In no part of England were the Franciscans received with more
enthusiasm than in Norfolk. They appear to have established
themselves at Lynn, Yarmouth, and Norwich in 1226. Clergy and laity,
rich and poor, united in offering to them a ready homage. To this day
a certain grudging provincialism is observable in the East Anglian
character. A Norfolk man distrusts the settler from "the Shires," who
comes in with new-fangled reforms. To this day the home of wisdom is
supposed to be in the East. When it was understood that the virtual
leader of this astonishing religious revival was a Norfolk man, the
joy and pride of Norfolk knew no bounds. Nothing was too much to do
for their own hero. But when it became known that Ingworth had been
welcomed with open arms by Robert Grosseteste, the foremost scholar
in Oxford--he a Suffolk man--and that Grosseteste's friend, Roger de
Weseham, was their warm supporter, son of a Norfolk yeoman, whose
brethren were to be seen any day in Lynn market--the ovation that the
Franciscans met with was unparalleled. There was a general rush by
some of the best men of the county into the order.

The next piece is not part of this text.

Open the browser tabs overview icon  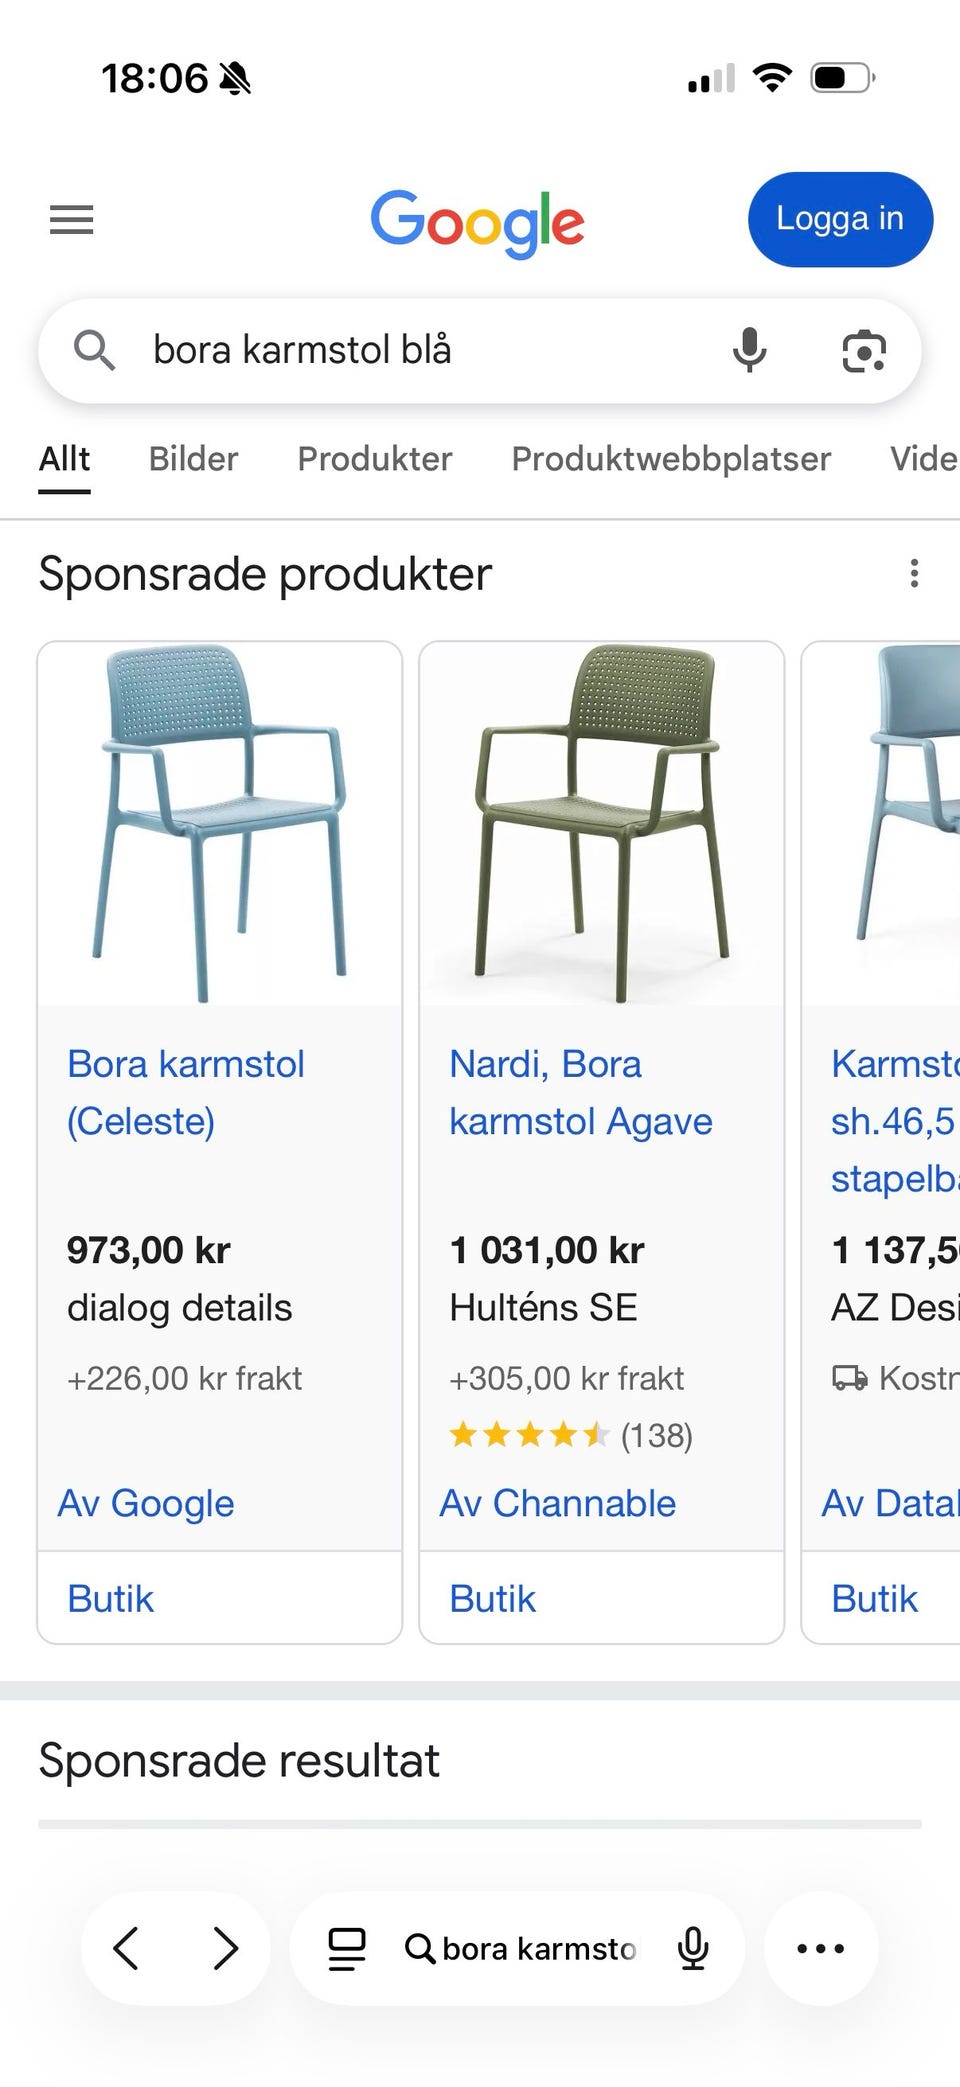pos(347,1948)
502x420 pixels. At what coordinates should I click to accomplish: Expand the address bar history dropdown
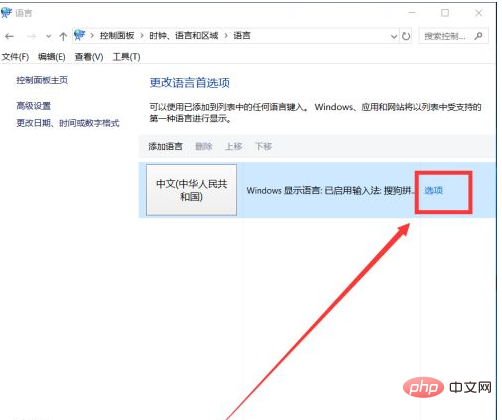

Already St. Francis had found it necessary to include in the
fraternity a class of recognized associates who may be described as
the _unattached_. These were the _Tertiaries_--laymen who were
not prepared to embrace the vows of poverty and to surrender
their all--but well-wishers pledged to support the Minorites, and to
co-operate with them when called upon, showing their good-will
sometimes in visiting the sick and needy, sometimes in engaging in
the work of teaching, or accompanying the preachers when advisable,
and bound by their engagement to set an example of sobriety and
seriousness in their dress and manners.